Foodideals - Game Terrine1. In a large mixing bowl combine the sausage meat and the chopped livers from the game.
2. Next add the breadcrumbs, egg, parsley, thyme, juniper berries and garlic. Then the wine and brandy, season with the salt and pepper and mix everything together thoroughly, preferably with your hands.
3. Cut the game meat into roughly same-size strips, about 2 fingers thick.
4. In a heavy-based frying pan heat the fat or oil and fry the game pieces for 2 minutes until nicely browned.

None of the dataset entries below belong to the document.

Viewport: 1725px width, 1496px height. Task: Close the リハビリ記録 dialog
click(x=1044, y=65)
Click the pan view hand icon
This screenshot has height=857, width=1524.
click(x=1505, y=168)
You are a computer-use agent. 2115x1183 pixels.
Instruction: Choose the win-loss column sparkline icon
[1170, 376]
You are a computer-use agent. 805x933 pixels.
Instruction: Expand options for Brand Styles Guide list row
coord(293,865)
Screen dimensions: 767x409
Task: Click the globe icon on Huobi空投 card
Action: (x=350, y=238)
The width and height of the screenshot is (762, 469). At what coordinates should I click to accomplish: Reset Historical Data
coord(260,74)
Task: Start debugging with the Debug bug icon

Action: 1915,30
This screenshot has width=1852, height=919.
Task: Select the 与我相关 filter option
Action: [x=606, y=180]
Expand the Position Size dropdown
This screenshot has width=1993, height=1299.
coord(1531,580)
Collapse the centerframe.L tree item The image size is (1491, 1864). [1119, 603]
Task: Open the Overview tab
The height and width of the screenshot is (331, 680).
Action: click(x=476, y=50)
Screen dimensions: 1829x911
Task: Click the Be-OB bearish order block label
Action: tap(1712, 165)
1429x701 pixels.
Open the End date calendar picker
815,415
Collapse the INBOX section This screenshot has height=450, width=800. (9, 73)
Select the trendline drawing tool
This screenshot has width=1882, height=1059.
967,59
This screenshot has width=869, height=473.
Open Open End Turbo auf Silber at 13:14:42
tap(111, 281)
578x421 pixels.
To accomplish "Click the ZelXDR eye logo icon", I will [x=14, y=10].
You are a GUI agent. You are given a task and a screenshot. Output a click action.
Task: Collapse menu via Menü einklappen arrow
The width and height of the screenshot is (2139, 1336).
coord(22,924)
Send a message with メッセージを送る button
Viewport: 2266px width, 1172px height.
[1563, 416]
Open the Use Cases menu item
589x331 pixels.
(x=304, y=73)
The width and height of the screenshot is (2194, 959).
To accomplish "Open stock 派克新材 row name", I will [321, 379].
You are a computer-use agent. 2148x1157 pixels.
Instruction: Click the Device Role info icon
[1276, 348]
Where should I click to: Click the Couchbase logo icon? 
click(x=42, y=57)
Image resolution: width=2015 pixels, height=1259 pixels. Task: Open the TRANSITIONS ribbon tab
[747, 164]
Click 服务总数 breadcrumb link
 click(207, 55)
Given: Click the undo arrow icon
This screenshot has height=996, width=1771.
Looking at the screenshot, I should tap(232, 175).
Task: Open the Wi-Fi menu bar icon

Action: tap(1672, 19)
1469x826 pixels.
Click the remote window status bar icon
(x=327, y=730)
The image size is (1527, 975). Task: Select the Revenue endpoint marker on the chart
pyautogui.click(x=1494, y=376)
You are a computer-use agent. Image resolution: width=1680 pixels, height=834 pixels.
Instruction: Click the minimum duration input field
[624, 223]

5. Line a loaf tin or ceramic terrine dish with the stretched rashers of streaky bacon. Add a layer of forcemeat followed by a layer of game meat, then a layer of forcemeat followed by another layer of game meat. (If you like, you can put the same kind of meat in each layer, ie a layer of rabbit, a layer of pigeon and then a layer of pheasant). However many layers you make (I usually go for three) be sure to finish with a layer of the forcemeat.
6. Fold the exposed strips of bacon over the top of the terrine and cover well with kitchen foil. If your terrine dish has a lid on it so much the better.
7. Place the terrine dish in a roasting tin half-filled with hot water. Cook in the oven at 160C/325F/Gas 3 for approximately 1½-2 hours. Test with a skewer to see if it is cooked, if the skewer does not come out of the terrine piping hot then it is not ready.
8. For the best possible texture and easy slicing, your terrine should be pressed as it cools. Find a piece of wood or plastic that fits snugly inside the terrine dish and weigh it down with a brick or two. (Another similar size dish or loaf tin with a brick inside often does the trick, but wrap it in cling film if you’re using a tin.) Leave the terrine until completely cold for several hours or overnight.
9. To serve the terrine, slice it thickly with a very sharp knife, put on a plate with a small salad of lightly dressed green leaves and a blob of good fruit chutney. Serve with hot toast and pickles.